_練習題目_
[A] 請逐字抄錄下方 List 排序文章中的一段,從含有「default void sort(Comparator<?」的文字開始,到「rator重新改變list。」結束。
[B] 請列出下方 List 排序文章中,List 的 sort 方法程式碼裡呼叫的所有方法。
[C] 請根據下方 List 排序文章回答以下問題:
(i) 文章介紹的是哪個 JDK 版本中的 sort 方法?
(ii) 呼叫 List 的 sort 方法時,需要傳入什麼作為參數?
(iii) 在 Arrays.sort 中,比較器 c 為 null 時會呼叫哪個方法?

_文件片段_
========================

Java面試-List中的sort詳細解讀


最近看了一些排序相關的文章,因此比較好奇,Java中的排序是如何做的。本片文章介紹的是JDK1.8,List中的sort方法。

先來看看List中的sort是怎么寫的:

    @SuppressWarnings({"unchecked", "rawtypes"})
    default void sort(Comparator<? super E> c) {
        Object[] a = this.toArray();
        Arrays.sort(a, (Comparator) c);
        ListIterator<E> i = this.listIterator();
        for (Object e : a) {
            i.next();
            i.set((E) e);
        }
    }

首先,你需要傳入一個比較器作為參數,這個好理解,畢竟你肯定要定一個比較標准。然后就是將list轉換成一個數組,再對這個數組進行排序,排序完之后,再利用iterator重新改變list。

接着,我們再來看看Arrays.sort:

    public static <T> void sort(T[] a, Comparator<? super T> c) {
        if (c == null) {
            sort(a);
        } else {
            if (LegacyMergeSort.userRequested)
                legacyMergeSort(a, c);
            else
                TimSort.sort(a, 0, a.length, c, null, 0, 0);
        }
    }

    public static void sort(Object[] a) {
        if (LegacyMergeSort.userRequested)

========================

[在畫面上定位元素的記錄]
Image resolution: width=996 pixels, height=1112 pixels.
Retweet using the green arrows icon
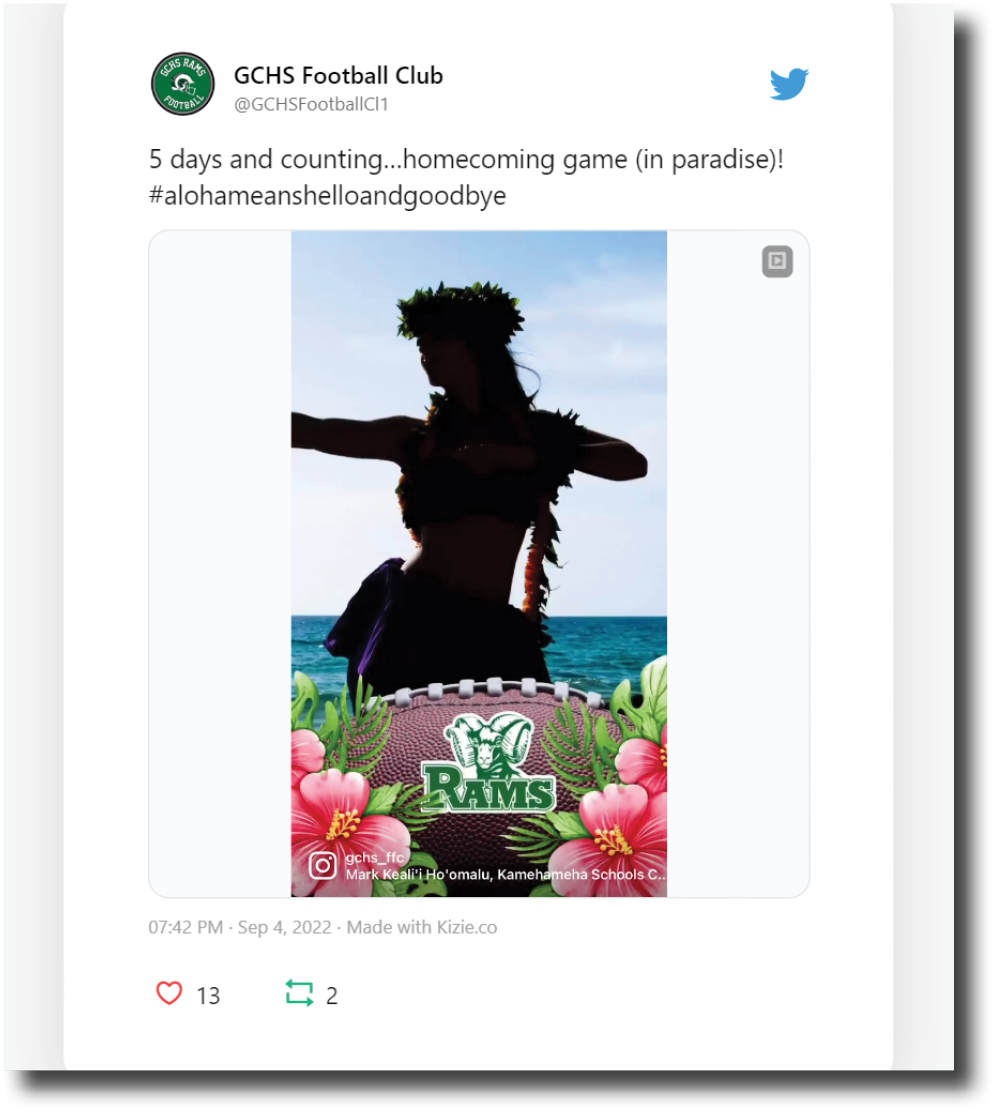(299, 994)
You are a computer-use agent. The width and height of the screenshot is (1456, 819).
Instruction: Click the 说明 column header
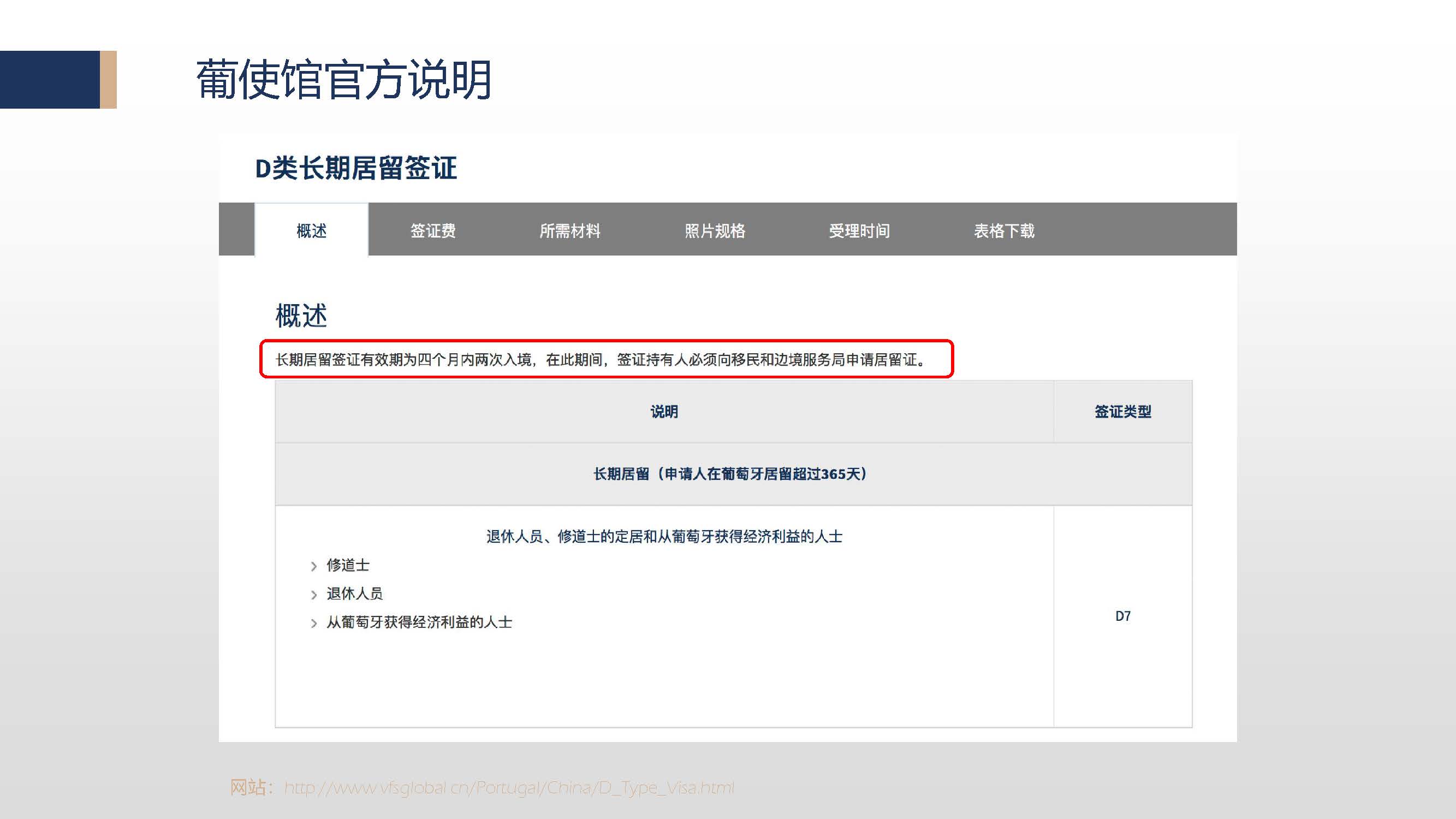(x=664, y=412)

========================

_各題解答_
[A]
default void sort(Comparator<? super E> c) {
        Object[] a = this.toArray();
        Arrays.sort(a, (Comparator) c);
        ListIterator<E> i = this.listIterator();
        for (Object e : a) {
            i.next();
            i.set((E) e);
        }
    }

首先,你需要傳入一個比較器作為參數,這個好理解,畢竟你肯定要定一個比較標准。然后就是將list轉換成一個數組,再對這個數組進行排序,排序完之后,再利用iterator重新改變list。

[B] this.toArray()、Arrays.sort()、this.listIterator()、i.next()、i.set()

[C]
(i) JDK1.8
(ii) 一個比較器(Comparator)
(iii) sort(a)